2:am, in bed.
Steph: I’m so tired
Anxiety: But there are so many mistakes that we haven’t thought about yet.
Steph: No, I’m going asleep.
Anxiety: Hey, you know that presentation you’ve got to do in five weeks?
Anxiety: You’re going to be terrible at it. You’ll definitely mess it up. Everyone else is going to think you’re so stupid, they’re going to laugh at you.
Steph: You don’t know that, it’ll probably be fine.
Anxiety: Will it though?
Anxiety: Remember last week when you tried to pay for that jumper and you gave them the wrong amount? HA! What kind of eejit does that?! Bet they thought you were an idiot, they probably had a good laugh about you with their mates!
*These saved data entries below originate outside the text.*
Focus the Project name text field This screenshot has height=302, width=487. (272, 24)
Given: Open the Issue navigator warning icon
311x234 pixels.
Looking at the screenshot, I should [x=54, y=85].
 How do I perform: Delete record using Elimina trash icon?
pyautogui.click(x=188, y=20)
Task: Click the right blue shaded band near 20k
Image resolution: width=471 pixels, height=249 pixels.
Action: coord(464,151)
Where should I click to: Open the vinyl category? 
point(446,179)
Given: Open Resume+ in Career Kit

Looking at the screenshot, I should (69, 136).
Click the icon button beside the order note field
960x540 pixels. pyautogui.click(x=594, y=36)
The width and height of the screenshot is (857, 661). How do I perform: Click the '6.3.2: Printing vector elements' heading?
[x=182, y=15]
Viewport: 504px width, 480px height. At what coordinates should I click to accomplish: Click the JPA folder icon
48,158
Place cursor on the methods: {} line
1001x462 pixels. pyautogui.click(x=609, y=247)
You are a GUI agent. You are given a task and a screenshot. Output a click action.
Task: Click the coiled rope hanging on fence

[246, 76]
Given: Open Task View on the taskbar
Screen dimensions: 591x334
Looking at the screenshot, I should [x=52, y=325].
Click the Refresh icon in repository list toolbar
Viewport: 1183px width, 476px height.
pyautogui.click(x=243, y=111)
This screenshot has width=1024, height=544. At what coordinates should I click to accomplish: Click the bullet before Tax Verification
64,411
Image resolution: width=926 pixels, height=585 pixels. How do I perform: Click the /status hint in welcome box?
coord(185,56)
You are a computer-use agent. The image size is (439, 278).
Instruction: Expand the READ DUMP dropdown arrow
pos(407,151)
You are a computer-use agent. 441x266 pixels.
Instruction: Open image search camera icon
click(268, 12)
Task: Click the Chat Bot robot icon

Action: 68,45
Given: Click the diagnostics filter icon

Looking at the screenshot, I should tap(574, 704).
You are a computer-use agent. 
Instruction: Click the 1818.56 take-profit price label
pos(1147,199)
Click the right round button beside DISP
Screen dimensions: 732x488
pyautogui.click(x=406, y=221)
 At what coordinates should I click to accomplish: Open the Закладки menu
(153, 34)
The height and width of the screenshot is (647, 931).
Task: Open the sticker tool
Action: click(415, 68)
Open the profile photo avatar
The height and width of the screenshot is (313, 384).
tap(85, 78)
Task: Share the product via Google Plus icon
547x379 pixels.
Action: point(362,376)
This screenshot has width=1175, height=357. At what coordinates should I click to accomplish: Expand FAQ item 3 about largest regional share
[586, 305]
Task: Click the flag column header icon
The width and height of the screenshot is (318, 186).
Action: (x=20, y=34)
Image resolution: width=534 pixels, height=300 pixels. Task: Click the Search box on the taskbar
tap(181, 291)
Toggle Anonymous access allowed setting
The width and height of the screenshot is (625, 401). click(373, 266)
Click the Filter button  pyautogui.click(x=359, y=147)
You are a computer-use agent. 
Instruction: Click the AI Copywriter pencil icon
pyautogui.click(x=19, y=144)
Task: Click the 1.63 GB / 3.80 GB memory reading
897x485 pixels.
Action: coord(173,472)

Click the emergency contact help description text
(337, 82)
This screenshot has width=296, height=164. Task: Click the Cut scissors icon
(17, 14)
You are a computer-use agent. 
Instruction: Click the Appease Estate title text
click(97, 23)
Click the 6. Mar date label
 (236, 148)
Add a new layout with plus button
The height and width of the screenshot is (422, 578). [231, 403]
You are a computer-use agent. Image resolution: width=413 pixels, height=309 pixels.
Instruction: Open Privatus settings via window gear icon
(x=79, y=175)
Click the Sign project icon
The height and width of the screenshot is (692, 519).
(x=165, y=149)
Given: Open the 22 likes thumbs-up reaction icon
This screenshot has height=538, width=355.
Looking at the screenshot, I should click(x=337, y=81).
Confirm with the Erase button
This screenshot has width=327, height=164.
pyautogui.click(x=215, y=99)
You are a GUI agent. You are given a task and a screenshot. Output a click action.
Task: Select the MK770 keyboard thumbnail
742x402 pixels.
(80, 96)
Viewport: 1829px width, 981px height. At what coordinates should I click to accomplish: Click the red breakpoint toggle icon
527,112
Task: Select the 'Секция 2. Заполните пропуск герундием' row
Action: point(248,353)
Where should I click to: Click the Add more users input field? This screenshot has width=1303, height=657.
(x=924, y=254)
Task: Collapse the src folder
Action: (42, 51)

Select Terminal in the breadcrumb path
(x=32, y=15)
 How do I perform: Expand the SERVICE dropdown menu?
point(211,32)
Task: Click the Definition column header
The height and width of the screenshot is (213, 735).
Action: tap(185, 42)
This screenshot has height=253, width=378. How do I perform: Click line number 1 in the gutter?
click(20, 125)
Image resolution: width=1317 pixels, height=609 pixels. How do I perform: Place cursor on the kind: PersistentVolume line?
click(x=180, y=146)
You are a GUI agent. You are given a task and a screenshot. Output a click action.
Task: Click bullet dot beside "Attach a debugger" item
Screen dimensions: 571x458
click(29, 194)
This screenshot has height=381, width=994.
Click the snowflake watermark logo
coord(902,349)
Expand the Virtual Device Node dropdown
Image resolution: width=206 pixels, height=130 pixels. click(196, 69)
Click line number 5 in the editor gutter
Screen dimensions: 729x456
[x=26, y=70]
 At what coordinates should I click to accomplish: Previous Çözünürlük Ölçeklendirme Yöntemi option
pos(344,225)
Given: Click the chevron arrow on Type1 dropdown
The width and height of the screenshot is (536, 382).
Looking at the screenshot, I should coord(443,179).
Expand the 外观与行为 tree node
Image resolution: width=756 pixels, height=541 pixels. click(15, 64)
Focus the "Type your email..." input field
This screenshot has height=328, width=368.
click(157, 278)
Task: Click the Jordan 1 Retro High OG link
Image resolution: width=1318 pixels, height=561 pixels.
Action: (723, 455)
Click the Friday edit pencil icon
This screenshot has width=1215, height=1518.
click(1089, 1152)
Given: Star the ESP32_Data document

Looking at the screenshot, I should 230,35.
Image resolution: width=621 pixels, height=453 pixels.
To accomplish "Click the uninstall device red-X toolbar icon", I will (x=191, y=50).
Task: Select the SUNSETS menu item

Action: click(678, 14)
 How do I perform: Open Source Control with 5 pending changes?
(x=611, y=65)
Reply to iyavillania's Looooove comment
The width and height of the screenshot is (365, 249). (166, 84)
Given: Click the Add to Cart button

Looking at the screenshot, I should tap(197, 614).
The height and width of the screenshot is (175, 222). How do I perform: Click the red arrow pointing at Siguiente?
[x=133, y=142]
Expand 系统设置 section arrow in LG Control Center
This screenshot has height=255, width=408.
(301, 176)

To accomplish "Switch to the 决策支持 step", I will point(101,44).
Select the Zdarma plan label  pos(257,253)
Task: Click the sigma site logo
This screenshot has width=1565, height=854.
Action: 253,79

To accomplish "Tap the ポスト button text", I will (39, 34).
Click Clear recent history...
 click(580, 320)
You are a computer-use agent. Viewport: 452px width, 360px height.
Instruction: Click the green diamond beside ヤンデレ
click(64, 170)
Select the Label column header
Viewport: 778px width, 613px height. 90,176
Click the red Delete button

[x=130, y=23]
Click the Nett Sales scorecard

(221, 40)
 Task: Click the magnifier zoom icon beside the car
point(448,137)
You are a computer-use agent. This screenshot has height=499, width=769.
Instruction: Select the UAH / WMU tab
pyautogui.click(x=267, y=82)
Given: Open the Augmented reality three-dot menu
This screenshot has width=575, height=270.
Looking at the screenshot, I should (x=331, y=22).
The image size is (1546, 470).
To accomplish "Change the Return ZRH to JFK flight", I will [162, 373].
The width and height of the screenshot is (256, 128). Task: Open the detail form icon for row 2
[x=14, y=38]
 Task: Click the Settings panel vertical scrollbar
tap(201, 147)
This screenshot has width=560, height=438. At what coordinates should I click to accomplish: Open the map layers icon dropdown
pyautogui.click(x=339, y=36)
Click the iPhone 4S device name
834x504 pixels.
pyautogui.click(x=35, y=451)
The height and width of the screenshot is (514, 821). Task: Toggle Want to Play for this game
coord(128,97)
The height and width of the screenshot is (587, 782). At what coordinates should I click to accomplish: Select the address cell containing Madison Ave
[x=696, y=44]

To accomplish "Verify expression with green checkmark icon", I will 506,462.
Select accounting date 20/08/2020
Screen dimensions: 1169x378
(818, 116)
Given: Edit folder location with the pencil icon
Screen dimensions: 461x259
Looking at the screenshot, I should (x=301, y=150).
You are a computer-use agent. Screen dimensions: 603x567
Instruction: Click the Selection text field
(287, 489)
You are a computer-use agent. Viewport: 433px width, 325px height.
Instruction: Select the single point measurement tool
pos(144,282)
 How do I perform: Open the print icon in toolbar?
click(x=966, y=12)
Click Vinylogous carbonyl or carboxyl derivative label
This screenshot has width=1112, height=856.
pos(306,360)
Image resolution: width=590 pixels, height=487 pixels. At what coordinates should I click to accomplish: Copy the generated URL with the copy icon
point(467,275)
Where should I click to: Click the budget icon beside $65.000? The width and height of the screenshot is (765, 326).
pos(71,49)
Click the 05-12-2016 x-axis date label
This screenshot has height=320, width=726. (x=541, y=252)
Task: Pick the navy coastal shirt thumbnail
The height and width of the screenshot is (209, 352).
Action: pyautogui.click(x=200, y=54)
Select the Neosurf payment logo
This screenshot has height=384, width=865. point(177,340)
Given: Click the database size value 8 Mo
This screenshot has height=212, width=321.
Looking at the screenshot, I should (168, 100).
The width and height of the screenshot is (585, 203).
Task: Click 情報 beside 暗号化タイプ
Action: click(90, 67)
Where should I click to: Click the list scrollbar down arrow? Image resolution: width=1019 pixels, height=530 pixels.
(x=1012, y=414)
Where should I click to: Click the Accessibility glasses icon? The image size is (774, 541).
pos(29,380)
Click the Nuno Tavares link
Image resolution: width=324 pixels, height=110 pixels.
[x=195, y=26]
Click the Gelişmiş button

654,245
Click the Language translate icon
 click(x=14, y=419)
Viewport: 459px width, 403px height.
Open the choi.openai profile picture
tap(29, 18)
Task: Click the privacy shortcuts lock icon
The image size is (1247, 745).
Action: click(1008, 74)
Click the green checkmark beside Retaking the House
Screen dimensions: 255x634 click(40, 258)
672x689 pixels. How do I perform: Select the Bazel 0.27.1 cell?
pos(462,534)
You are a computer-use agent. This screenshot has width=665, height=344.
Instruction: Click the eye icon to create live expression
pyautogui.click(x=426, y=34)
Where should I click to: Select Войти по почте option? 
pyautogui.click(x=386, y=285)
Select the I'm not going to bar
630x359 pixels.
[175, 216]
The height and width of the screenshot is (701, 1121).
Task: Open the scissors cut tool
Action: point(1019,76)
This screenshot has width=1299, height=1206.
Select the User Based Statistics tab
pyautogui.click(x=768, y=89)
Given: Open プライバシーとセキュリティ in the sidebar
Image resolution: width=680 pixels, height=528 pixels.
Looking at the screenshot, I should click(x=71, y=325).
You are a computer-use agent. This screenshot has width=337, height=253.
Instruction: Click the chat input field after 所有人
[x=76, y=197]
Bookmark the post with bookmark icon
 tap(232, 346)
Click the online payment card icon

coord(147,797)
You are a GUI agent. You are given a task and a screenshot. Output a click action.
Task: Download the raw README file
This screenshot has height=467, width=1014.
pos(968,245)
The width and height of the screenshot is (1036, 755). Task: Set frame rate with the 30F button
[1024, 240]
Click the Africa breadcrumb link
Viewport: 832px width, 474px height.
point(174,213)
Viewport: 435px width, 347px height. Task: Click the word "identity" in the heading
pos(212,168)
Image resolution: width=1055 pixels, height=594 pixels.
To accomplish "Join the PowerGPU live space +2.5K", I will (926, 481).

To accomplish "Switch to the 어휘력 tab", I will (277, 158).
Steph: It was just a mistake. Anyone could make that mistake.
Anxiety: Could they though?
Anxiety: Don’t forget that you’ve to make that phone call tomorrow.
Steph: Why do you have to bring this up now? I just want to sleep.
Anxiety: Bet your voice will shake and you’ll forget what you’re supposed to say.
Steph: If I’m nervous I’ll just write down the main points before I make the call.
Anxiety: Who does that?! A script to make a phone call – really? How sad is that? You won’t be able to do it, just like you won’t be able to do the presentation. You can’t even pay for something in a shop without fucking it up! Even children can do that right. You fail at everything. It’s who you are – a failure. What have you got to show for yourself after 26 years? Not a lot! Everyone else is doing great, they graduated college or they’ve got full time jobs. They’re having a great time, it’s all over Facebook and Instagram. You can’t even order a drink on a night out and don’t get me started on how you act around new people or Ian’s friends! I bet they all make fun of you behind your back, they must hate you…
Steph: You’re right.
Please know that I’m well now but these were the kind of thoughts I would have every single day. Living with an anxiety disorder is so exhausting. Imagine fighting with your mind every day, that’s what it feels like. Some days (or weeks or months) you don’t win, anxiety does and you believe those thoughts, you start to accept that false narrative as truth. It’s a struggle to turn that inner conversation around, a struggle that most people don’t see. It takes time, practice and persistence, sometimes it take professional help but it is possible.
Also, please know that my boyfriend’s friends are sound people and it’s unlikely that they make fun of me behind my back and the people I go to college with are a lovely, supportive bunch!